That’s a good question. What exactly is “normal?” Chasing air? Hunting plastic bags? Hiding? Fetching? In many ways, “normal” is in the eye of the beholder, and the spectrum of cat behaviors is wide. So how do you know what’s normal and when to be concerned?
Getting to know your cat and paying attention to his behavior is the best way to tell when something’s not “normal.” For instance, take sleeping. Cats sleep a lot. But if your cat is sleeping more than usual for him, hiding in strange places to sleep, looks uncomfortable, or growls when you pick him up, he may not be feeling well. Never assume that your cat is sleeping all day just because he can. Illness or injury can strike suddenly, so be sure to check up on your cat several times a day.

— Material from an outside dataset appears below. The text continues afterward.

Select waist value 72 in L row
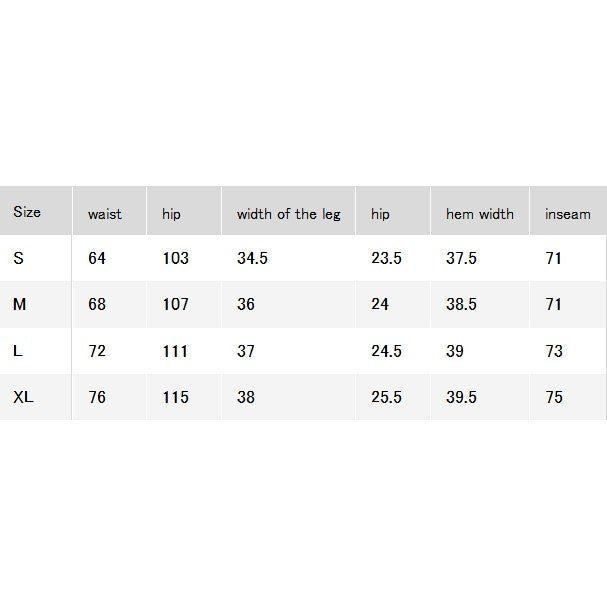The width and height of the screenshot is (607, 607). coord(97,351)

What cat owner hasn’t stepped on a wet hairball? Hairballs once in a while are pretty normal for a cat. Some produce more than others, and they can be worse in the spring and fall. Regular brushing can help, or an over the counter hairball remedy (if your cat will eat it!).
Pay attention to what’s being thrown up, however. Food, plants, foamy or yellow liquid coming up three or more times in one day — or for longer than two days — indicates a trip to the vet is in order.

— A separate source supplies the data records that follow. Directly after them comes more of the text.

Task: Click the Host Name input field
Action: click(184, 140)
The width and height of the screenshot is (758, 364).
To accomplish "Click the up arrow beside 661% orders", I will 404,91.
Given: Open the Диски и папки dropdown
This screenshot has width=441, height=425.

New environments can be challenging for cats. They may hide for a while until they feel safe and comfortable. Normal behaviors like playing or eating may decrease. But if your cat hides and does not want to interact with you, hisses, or freaks out if you try to pick him up, he may be feeling overwhelmed. Give him some time, or set him up in a small space until he feels safe.

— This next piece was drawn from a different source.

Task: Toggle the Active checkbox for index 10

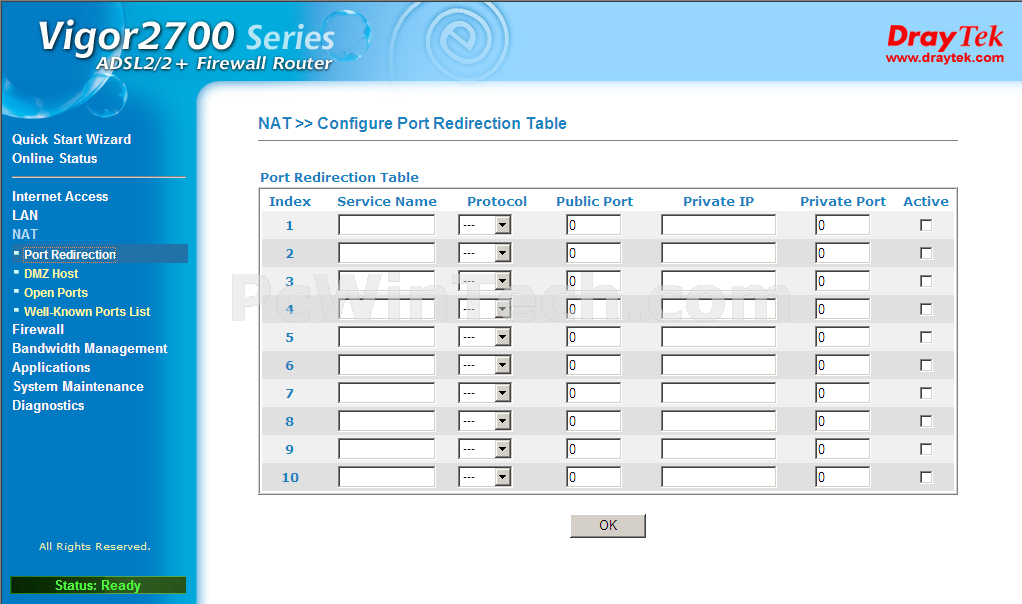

Cats bond and interact with humans differently. It’s pretty much up to the cat. If you’ve got a new cat, and you’re not sure where you stand, pay attention to behaviors like rubbing on furniture (redirected affection), being in the same room with you (although not in your lap), eating in your presence, and seeming generally happy and relaxed. Beware of having too many expectations about what the relationship “should” look like. Be patient, relax, and enjoy the bond between you, however it appears.
If you do need help, the more information you can give a vet or behaviorist, the better they’ll be able to help. Put yourself into your cat’s “paws” from time to time. Something that seems bizarre at first may make perfect sense when seeing it from their perspective.
And remember that every non-threatening incident of bizarre behavior makes a great story for your next dinner party. Oh, excuse me, I have to go now — Sophie has just captured another plastic bag in the kitchen…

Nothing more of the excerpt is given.